A Virtual Health Coach user experience project to design a SMS-chatbot to motivate people with low health literacy to exercise
Ever heard of a Wizard of Oz study as a way to test user experience? Neither had I until I worked within a team to design the conversations of a chatbot dedicated to improving users’ exercise habits.
As an exercise fanatic and a health technology believer, I was excited to enroll in Digital Health Design and Evaluation for Diverse Populations at UC Berkeley in Spring 2020. While completing my Master of Public Health in Epidemiology and Biostatistics, I wanted to explore my other passion for user experience research. Through this project, my course team worked with an existing group that had already set up the initial prototype of a chatbot with aims to improve upon its ability to encourage people to exercise.

One of our main research goals was to determine how conversations could be more natural and encouraging as the target population was to support an older population with low literacy, including people who spoke Spanish as their first language. The design goal was to combine the benefits of a personal health coach with the flexibility of artificial intelligence to meet the specific needs of the population.
Discover Phase
My teammates and I worked together to conduct background research and evaluate what had already been done in this field so that we could bring strengths from similar technology and improve upon gaps. We focused our research on companies that used methods of encouraging users to exercise and form habits. The development of the messages that cue individuals into action derive from adopting behavior frameworks such as COM-B, capability, opportunity and motivation behavior system.
Define Phase
We iterated on the existing prototype and developed multiple personas as a way to introduce a variety of conversational flows to meet the heterogeneous needs of the target users. We found that the top design issues to tackle were the following:
- Language Barrier
As we were designing for both Spanish speakers and English speakers, it was important adjust the way sentences were phrased to ensure that the tone of encouragement was acceptable.
2. Environment
From synthesizing information from the transcripts of a previous chatbot research project we had access to, we discovered that we needed to design conversations around how to manage encouraging physical activity when a user has a dangerous environment/neighborhood.
3. Technology Literacy
Many people use default text messaging on a regular basis as a way to communicate so designs need to be default-friendly.
Design Phase
As a form of a usability test, we conducted a Wizard of Oz study in which we set up a Google phone number where I sent text messages to our test participant while they believed that they were interacting with a system thought to be autonomous.

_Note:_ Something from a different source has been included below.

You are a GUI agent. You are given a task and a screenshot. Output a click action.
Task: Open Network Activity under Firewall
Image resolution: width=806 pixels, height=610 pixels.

From our research, we decided to create four different pathways that the chatbot could have full conversations with the participant.
- Social Support
- Health Improvement
- Self-Motivated (for people who already exercise)
- Less Motivated (for people who do not normally exercise)

Deliver Phase
From affinity mapping common themes that we found in the Wizard of Oz study, we discovered the following key design priorities:
- people like to exercise with social company so the chatbot should have that option built into conversations
- conversational language is helpful especially for people who prefer using default text
- simplistic cues, gifs, or videos can be embedded to teach people how to do exercises
With the Virtual Health Coach, we wanted the chatbot to have natural conversation flows with users while also encouraging healthy outcomes and sustainability. From our iteration process, we observed both similarities and differences in the feedback from our English and Spanish speaking test users. Overall, we focused on improving the language of how people would interact with chatbot, iterated on the pathways to help people achieve their goals, and gained insights into how we can personalize the chatbot for the end-user. We are optimistic that the chatbot tool will beneficial to a broad group of users for whom many digital health tools are typically not designed.
I worked with a diverse group to complete this project. The UC Berkeley (UCB) Virtual Health Coach stakeholders included members from the Social Welfare Department, Computer Science, and the School of Information while the course team consisted of MPH students, and a senior undergraduate student studying Political Economy and Design.
Quick Minute Read
- Through my Digital Health Design and Evaluation in Diverse Populations course, I worked in a team to design conversations between the chatbot and the user to improve exercise habits for people with low health literacy.
- After conducting background research on existing products and empathizing with potential users, we decided to focus on designing for language barriers, the users’ physical environment for exercising, and technological literacy.
- We conducted a Wizard of Oz test to test the usability of the chatbot conversations in which we prepared the script and recruited participants. On one end, I would type messages that the chatbot would say to the user and on the other end, the user testing participant would reply back.
- Synthesizing learnings from testing, we created four different pathways of conversations for social support, health improvement, self-motivated users, and people who were less motivated.
- Outcome: We created natural conversation flows so that the chatbot could encourage exercise habits for users in ways that would meet the users’ language preferences and their exercise interests.